> **What the exercise asks**
How many lines in the records below include "swatch"? Answer with the number only.

*** Opening The data ***

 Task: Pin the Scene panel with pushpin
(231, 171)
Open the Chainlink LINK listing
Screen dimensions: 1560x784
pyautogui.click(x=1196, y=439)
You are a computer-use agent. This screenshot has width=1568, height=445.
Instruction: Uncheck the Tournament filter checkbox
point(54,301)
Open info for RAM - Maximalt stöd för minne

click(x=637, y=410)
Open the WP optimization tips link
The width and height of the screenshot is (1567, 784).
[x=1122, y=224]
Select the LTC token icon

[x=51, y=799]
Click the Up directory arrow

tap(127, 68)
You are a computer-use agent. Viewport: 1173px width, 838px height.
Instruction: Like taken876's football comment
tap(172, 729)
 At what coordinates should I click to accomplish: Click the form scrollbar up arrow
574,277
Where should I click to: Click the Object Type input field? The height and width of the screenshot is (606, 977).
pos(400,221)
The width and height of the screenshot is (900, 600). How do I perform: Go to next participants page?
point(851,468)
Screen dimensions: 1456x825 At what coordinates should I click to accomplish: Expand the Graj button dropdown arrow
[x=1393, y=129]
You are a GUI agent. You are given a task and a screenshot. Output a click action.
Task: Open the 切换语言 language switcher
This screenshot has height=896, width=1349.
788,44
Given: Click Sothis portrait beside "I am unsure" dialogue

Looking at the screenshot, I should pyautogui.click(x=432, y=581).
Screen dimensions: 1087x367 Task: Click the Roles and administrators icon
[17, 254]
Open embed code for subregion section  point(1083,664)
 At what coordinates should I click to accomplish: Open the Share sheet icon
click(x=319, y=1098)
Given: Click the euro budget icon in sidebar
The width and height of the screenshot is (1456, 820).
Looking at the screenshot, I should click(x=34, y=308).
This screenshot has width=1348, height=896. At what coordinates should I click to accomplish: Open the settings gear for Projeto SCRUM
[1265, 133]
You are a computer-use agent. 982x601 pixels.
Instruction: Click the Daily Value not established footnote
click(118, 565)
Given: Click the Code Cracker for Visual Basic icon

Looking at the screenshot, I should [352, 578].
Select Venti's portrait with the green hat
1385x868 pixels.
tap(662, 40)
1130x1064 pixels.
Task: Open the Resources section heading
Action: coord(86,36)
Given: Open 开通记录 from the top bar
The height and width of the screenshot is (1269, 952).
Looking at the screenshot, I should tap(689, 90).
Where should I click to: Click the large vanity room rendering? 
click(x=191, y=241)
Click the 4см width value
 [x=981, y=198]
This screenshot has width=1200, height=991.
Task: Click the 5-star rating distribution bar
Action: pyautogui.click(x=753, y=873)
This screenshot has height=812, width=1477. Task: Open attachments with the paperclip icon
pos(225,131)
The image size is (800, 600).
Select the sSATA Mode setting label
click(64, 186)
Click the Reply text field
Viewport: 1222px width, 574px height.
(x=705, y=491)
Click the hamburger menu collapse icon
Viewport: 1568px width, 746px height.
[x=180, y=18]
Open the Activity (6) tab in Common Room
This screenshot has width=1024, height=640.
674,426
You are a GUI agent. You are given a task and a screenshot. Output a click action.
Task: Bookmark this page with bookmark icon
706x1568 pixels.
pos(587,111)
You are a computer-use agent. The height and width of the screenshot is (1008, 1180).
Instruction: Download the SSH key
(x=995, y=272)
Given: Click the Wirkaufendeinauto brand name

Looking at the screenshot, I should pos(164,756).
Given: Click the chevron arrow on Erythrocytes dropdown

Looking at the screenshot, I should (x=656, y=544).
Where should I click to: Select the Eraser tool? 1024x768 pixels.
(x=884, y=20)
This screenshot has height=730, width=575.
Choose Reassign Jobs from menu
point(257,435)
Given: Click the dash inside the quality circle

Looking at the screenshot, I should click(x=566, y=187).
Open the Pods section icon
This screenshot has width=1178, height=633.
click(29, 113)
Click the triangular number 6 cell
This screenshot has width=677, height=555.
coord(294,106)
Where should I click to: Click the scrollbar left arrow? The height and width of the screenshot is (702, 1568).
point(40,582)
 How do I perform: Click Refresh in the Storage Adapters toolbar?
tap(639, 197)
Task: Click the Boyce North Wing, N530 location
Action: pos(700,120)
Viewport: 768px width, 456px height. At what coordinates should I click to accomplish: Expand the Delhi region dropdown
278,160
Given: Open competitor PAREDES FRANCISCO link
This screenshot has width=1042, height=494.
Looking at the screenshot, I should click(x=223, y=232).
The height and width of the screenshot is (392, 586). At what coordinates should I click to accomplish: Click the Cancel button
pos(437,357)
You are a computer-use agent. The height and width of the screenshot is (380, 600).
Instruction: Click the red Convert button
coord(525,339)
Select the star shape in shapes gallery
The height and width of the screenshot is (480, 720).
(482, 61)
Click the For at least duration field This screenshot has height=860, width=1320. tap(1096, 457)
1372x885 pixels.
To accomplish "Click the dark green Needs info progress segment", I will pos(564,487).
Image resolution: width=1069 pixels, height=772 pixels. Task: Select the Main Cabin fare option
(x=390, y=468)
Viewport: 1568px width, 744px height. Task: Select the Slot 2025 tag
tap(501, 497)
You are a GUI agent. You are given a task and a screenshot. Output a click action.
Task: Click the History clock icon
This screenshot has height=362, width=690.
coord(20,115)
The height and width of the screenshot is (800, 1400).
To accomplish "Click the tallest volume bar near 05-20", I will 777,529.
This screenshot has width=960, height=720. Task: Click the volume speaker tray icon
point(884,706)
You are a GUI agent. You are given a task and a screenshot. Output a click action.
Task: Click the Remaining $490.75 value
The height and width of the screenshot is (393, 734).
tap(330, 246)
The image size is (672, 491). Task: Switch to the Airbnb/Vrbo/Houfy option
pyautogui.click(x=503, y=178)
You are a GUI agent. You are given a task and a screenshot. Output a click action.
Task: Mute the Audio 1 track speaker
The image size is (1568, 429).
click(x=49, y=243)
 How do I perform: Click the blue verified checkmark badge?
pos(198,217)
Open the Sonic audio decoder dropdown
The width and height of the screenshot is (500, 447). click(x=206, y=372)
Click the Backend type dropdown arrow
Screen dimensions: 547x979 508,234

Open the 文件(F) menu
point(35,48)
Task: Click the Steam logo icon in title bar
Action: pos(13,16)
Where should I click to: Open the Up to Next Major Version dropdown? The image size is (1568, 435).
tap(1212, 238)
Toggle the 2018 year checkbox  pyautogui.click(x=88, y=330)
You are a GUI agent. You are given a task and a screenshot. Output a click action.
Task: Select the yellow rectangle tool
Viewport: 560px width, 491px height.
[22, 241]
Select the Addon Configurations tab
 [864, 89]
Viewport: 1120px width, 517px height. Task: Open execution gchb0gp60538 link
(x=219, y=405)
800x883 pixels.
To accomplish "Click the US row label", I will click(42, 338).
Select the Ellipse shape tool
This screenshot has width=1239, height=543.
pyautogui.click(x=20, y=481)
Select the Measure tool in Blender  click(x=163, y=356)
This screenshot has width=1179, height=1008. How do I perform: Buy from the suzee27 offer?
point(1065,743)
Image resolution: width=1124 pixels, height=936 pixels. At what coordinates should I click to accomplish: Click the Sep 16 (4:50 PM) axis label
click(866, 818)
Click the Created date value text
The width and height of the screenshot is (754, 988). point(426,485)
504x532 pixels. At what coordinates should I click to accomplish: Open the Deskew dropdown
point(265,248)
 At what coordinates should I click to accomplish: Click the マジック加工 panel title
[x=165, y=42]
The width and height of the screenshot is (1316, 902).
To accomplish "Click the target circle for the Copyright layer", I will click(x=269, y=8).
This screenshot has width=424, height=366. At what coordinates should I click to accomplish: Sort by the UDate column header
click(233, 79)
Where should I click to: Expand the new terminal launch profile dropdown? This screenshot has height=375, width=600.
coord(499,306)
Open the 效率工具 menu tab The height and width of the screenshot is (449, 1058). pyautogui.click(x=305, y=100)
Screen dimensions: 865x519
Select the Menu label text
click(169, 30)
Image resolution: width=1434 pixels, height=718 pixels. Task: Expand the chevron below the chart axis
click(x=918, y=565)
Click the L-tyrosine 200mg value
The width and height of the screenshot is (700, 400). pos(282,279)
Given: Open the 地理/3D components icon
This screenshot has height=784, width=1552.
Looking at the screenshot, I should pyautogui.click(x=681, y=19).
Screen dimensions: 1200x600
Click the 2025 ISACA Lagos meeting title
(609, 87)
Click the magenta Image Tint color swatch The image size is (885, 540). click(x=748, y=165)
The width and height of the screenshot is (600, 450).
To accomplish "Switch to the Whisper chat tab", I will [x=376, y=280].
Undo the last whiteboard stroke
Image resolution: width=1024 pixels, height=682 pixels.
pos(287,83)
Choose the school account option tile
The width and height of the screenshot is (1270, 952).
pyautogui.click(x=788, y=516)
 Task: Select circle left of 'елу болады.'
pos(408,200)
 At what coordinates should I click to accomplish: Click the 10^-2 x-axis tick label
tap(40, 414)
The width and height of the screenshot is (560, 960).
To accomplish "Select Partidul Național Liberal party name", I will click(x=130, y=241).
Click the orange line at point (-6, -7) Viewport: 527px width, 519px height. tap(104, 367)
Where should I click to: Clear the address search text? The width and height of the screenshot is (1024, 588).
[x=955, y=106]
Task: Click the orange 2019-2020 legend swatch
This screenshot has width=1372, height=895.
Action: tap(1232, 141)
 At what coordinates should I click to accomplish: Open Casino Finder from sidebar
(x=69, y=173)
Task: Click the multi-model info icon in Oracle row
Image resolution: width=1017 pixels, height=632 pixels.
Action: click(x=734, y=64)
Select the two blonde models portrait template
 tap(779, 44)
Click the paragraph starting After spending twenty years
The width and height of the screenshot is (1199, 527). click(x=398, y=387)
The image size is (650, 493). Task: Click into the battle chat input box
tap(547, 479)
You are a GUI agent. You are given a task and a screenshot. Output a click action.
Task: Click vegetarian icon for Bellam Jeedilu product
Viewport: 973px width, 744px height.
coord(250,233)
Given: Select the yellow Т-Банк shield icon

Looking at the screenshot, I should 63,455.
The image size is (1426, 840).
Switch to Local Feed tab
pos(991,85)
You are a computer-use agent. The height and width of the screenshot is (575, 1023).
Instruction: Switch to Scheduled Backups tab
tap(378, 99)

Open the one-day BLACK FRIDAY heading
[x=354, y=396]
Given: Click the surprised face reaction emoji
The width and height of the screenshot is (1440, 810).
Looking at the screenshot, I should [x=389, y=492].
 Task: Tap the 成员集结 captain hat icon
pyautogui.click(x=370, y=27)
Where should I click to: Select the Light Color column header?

*** Closing The data ***

> **Your response**
2